Shaw is not alone. Many Waterview residents say UTD officials have strengthened security significantly--particularly regarding rape--but have yet to address repairs despite widespread problems.
UTD President David E. Daniel says that will soon change.
"A first-quality residential housing experience is our top priority," he says.
Daniel says that, in 2006, UTD will increase its spending on maintenance for Waterview by several hundred thousand dollars.
The changes represent a dramatic departure for Waterview. In April, the Dallas Observer reported in "The Dorm from Hell" that for years, many residents at Waterview endured black mold, broken toilets, violent crime, poor security and inadequate maintenance.

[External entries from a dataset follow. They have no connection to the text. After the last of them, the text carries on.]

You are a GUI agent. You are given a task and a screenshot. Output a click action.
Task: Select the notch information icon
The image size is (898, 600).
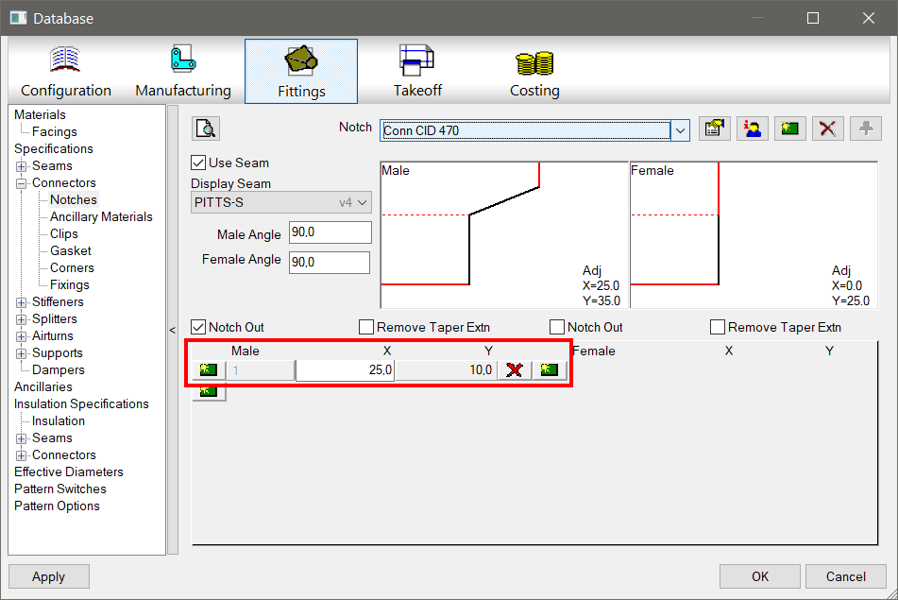(x=753, y=129)
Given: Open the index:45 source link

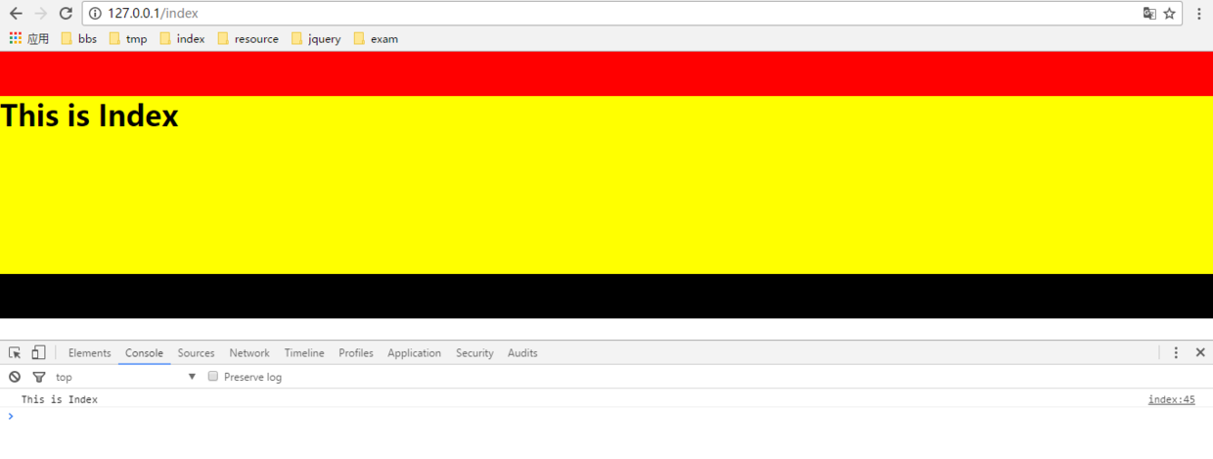Looking at the screenshot, I should click(x=1171, y=399).
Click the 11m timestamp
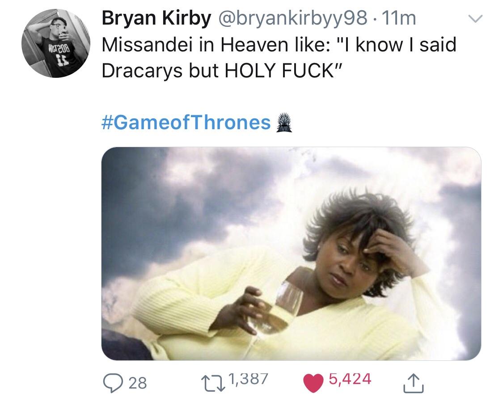Viewport: 503px width, 406px height. pyautogui.click(x=399, y=19)
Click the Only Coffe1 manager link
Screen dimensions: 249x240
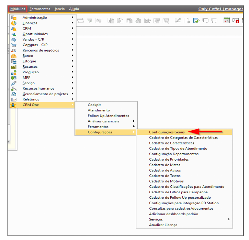(220, 9)
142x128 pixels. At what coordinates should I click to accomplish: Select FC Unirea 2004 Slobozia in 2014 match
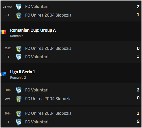(x=48, y=113)
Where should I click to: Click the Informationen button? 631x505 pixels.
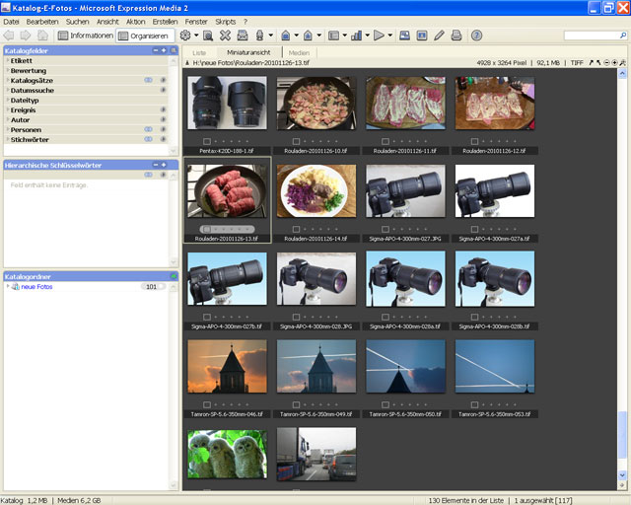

Daniel, who took over as UTD president in June, has tackled security first. He's authorized hiring seven new police officers. He's approved the installation of additional lighting and call boxes. And, says UTD Assistant Police Chief Debra Marable, the university recently created a Sexual Assault Response Team that provides escorts to students seven days a week between 6 p.m. and 2 a.m.

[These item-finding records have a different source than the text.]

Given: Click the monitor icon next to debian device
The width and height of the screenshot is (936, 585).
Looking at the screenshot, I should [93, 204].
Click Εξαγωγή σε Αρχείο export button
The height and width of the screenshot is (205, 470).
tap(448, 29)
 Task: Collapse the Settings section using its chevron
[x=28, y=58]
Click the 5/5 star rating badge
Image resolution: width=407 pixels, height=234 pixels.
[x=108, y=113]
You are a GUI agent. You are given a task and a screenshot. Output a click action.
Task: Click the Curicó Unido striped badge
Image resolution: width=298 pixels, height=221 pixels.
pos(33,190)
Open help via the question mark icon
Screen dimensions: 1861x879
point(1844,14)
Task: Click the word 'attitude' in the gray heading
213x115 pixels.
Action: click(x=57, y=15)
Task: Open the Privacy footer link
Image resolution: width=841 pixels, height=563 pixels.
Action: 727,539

"In the case of a crisis, SART helps with contacts with counseling and health centers and addresses issues on campus," Marable says.
But housing conditions and poor maintenance remain a major problem. An independent panel that investigated the Observer's findings surveyed some 500 Waterview residents and found more than half had problems. In its final report, the Presidential Advisory Commission on Residential Housing said many of Waterview's problems resulted from officials who put more emphasis on making money than providing decent housing.

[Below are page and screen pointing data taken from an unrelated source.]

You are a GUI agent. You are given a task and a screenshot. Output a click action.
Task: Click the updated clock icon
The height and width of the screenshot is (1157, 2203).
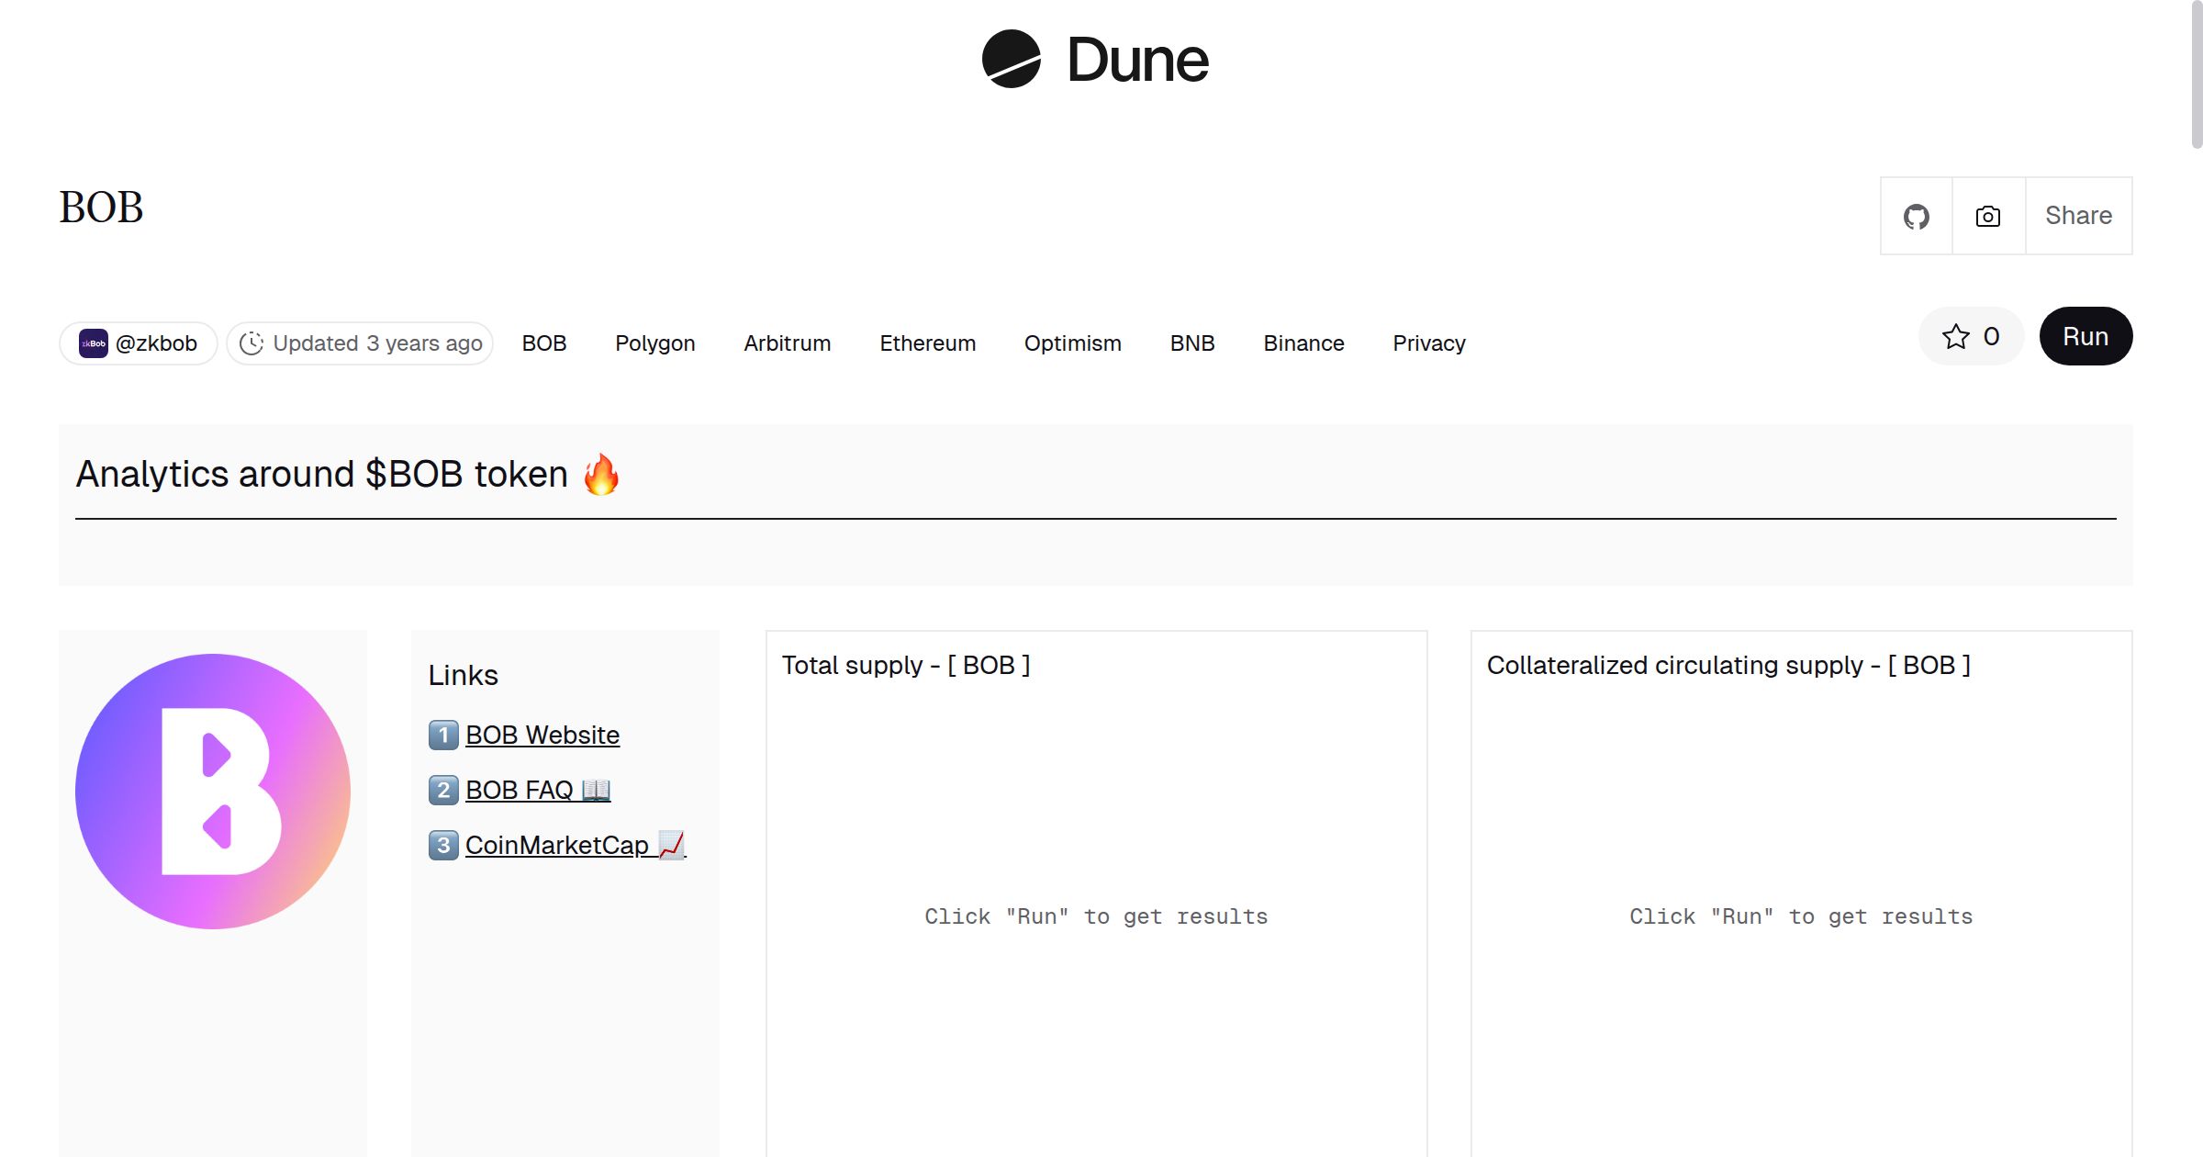252,343
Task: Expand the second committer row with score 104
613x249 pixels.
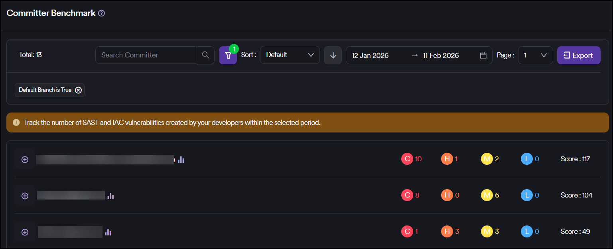Action: [x=25, y=196]
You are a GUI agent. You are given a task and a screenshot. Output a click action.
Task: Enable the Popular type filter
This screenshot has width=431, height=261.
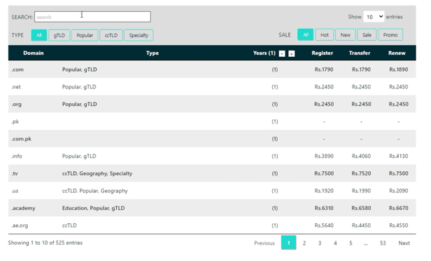[85, 35]
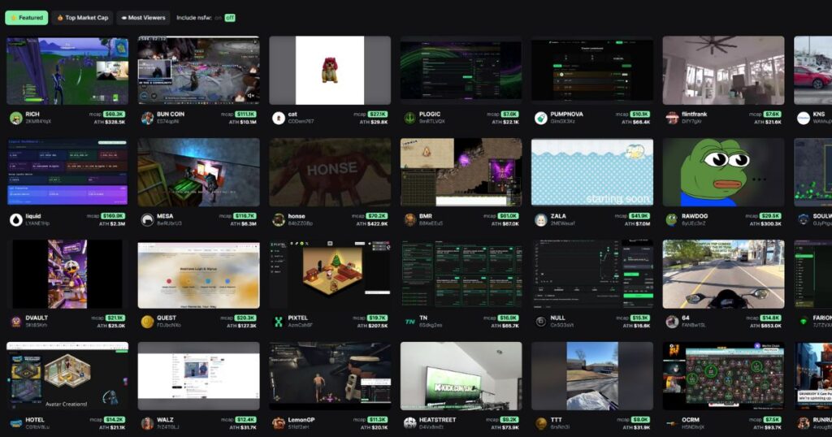Click the RICH coin avatar icon
This screenshot has width=832, height=437.
15,118
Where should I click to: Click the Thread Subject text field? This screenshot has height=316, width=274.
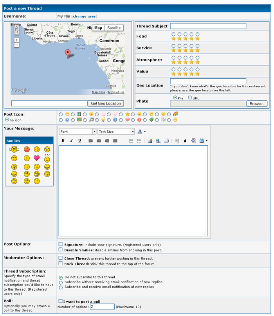[208, 26]
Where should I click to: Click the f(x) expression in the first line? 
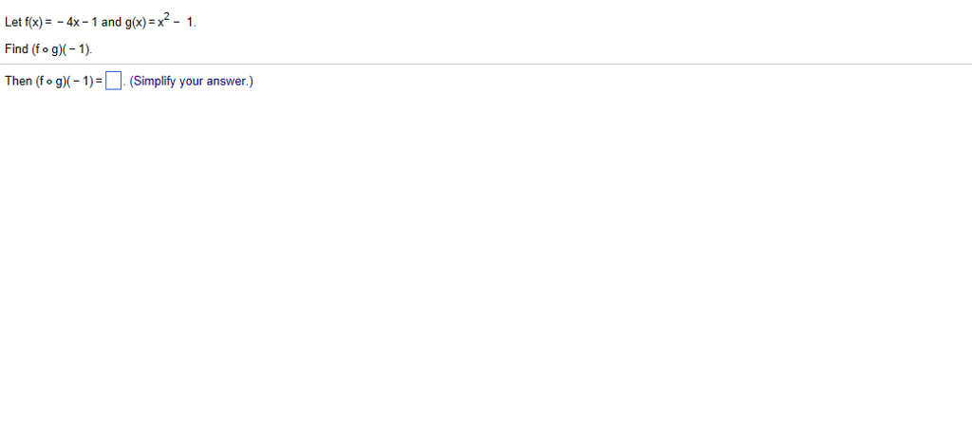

Daniel promises to change this. The university plans to hire its first-ever housing director in early 2006. Once this is done, Daniel says, UTD will inspect Waterview's 1,238 apartments and begin making the necessary repairs.
"I remember what it was like from five years ago, and I saw it progressively get worse, but now it is good," says Natalie Smith, a Waterview resident. "I mean, before I wouldn't put my dog in those living conditions."